#### INPUT FOR THIS TASK

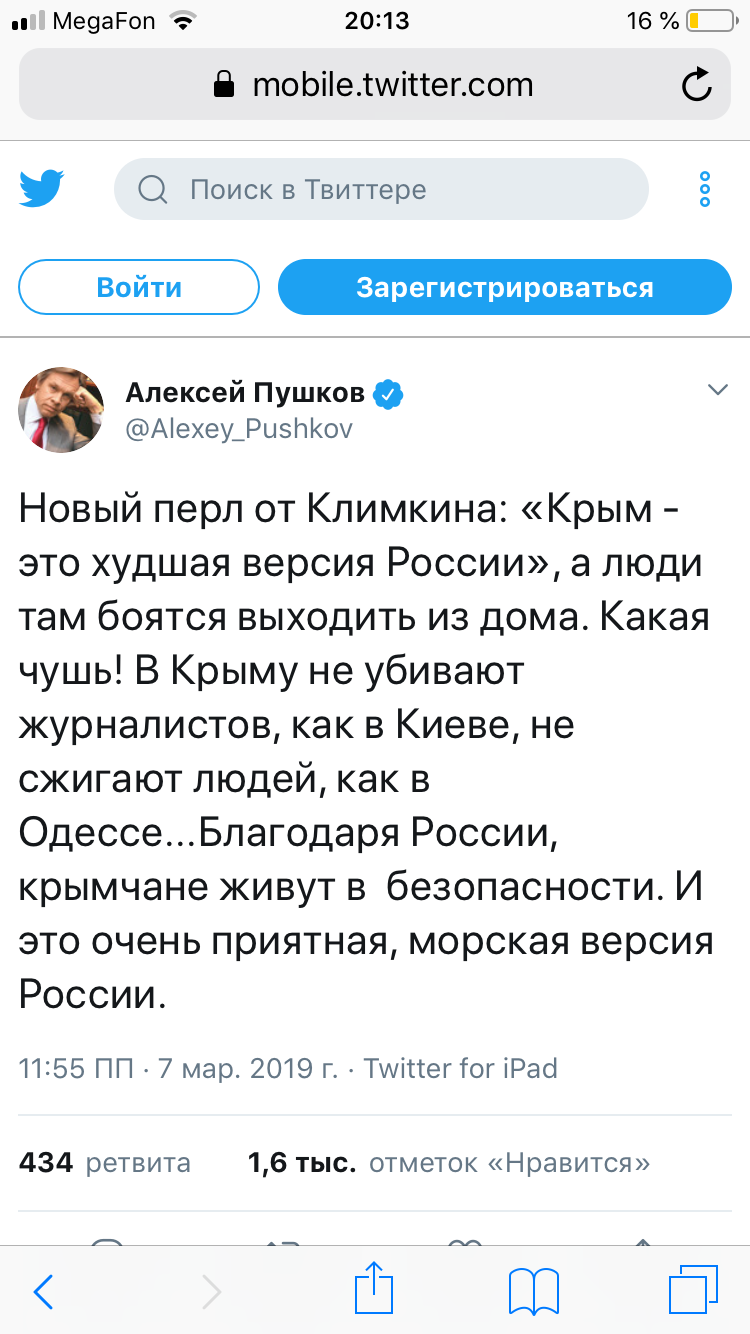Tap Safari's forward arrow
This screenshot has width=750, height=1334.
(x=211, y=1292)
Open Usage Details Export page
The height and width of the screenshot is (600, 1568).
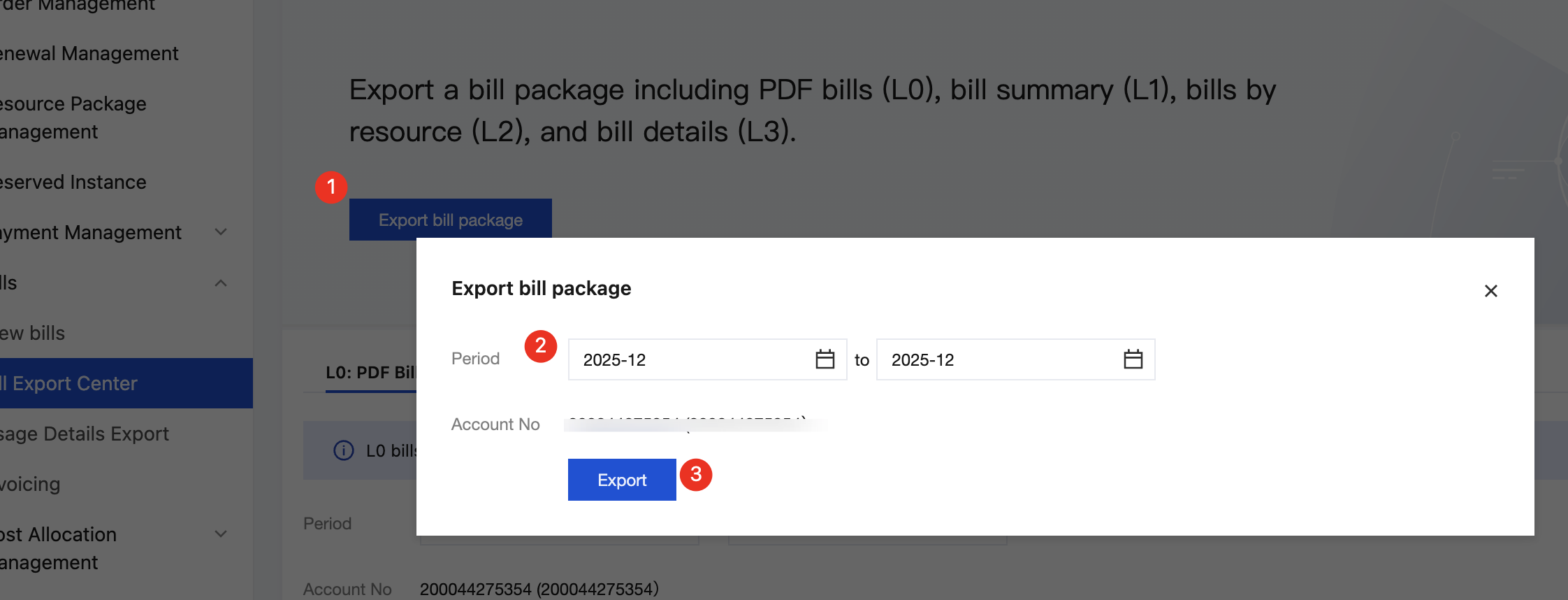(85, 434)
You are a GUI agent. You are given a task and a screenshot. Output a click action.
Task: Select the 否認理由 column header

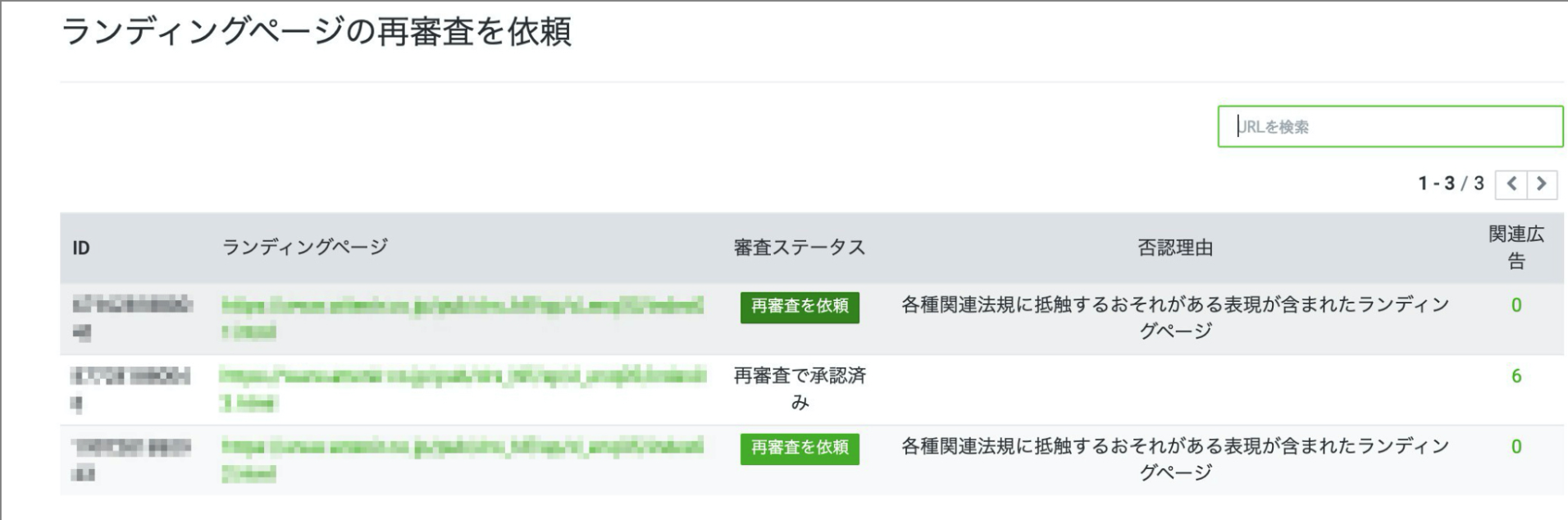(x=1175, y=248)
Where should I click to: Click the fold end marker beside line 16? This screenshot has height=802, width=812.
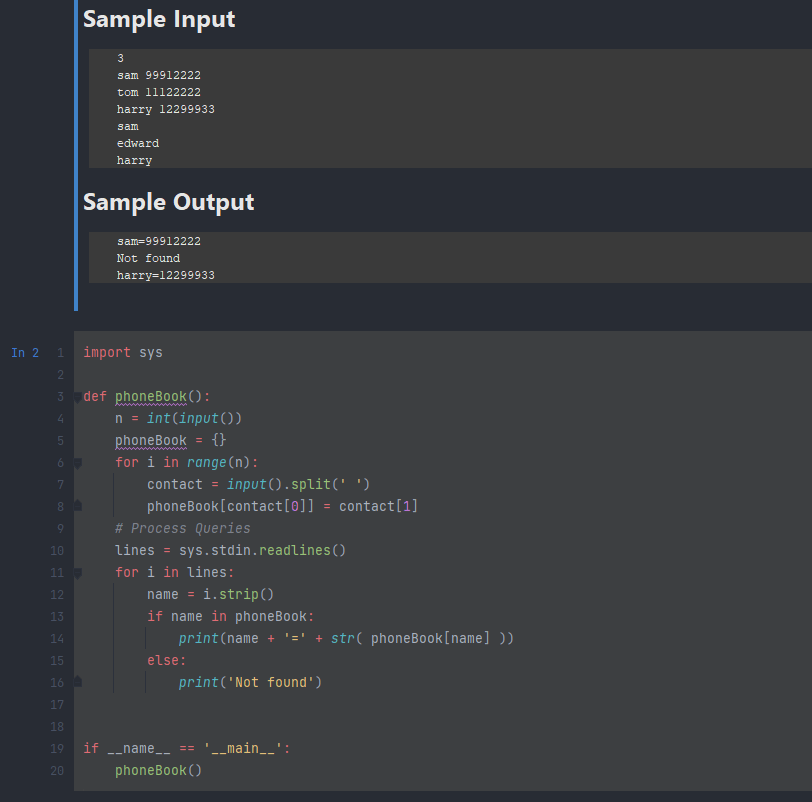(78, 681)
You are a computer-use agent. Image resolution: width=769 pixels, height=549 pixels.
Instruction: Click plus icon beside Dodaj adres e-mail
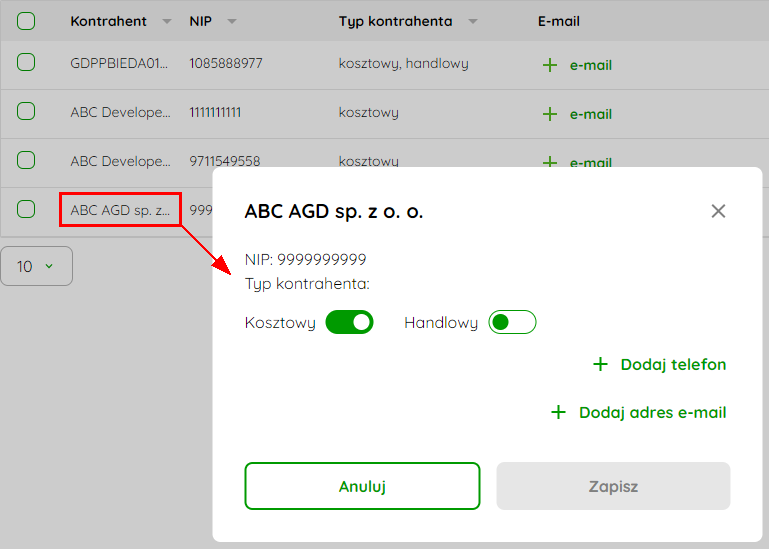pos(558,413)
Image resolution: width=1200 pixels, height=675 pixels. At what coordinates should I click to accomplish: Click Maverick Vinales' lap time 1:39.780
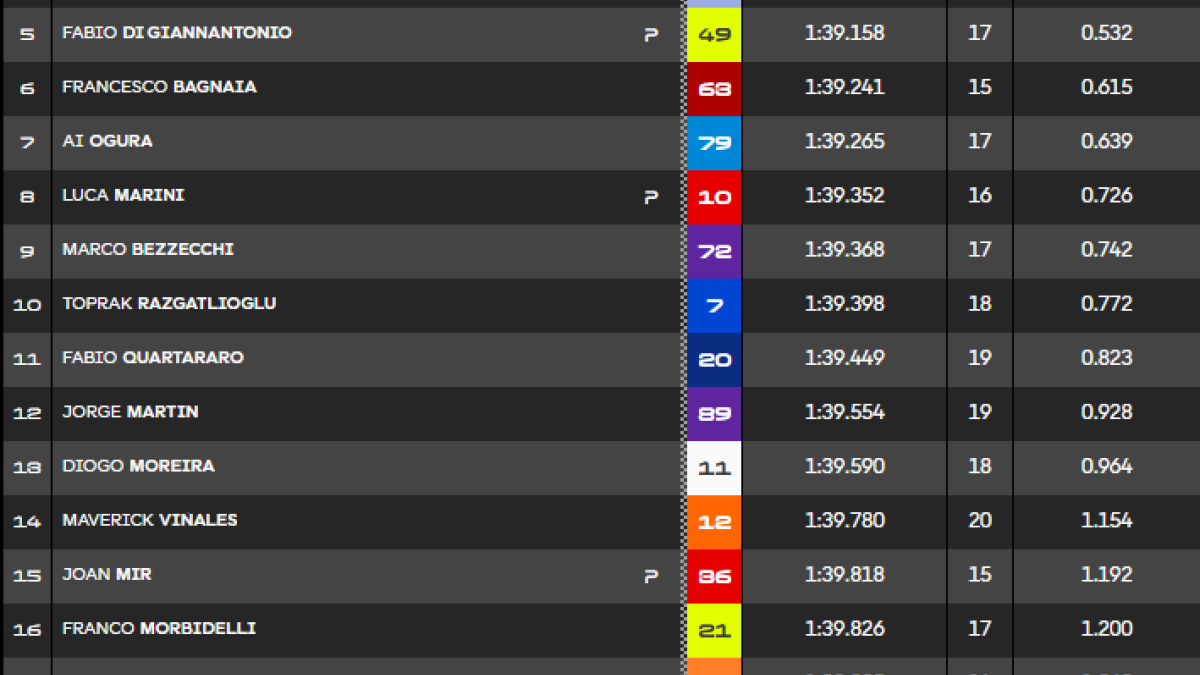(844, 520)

########

▸ **TASK REQUIREMENTS**
Search the entries for the word "agent" and pick out every line that holds it.

▸ **RESPONSE TO THE EXERCISE**
You are a GUI agent. You are given a task and a screenshot. Output a click action.
You are a computer-use agent. Image resolution: width=769 pixels, height=549 pixels.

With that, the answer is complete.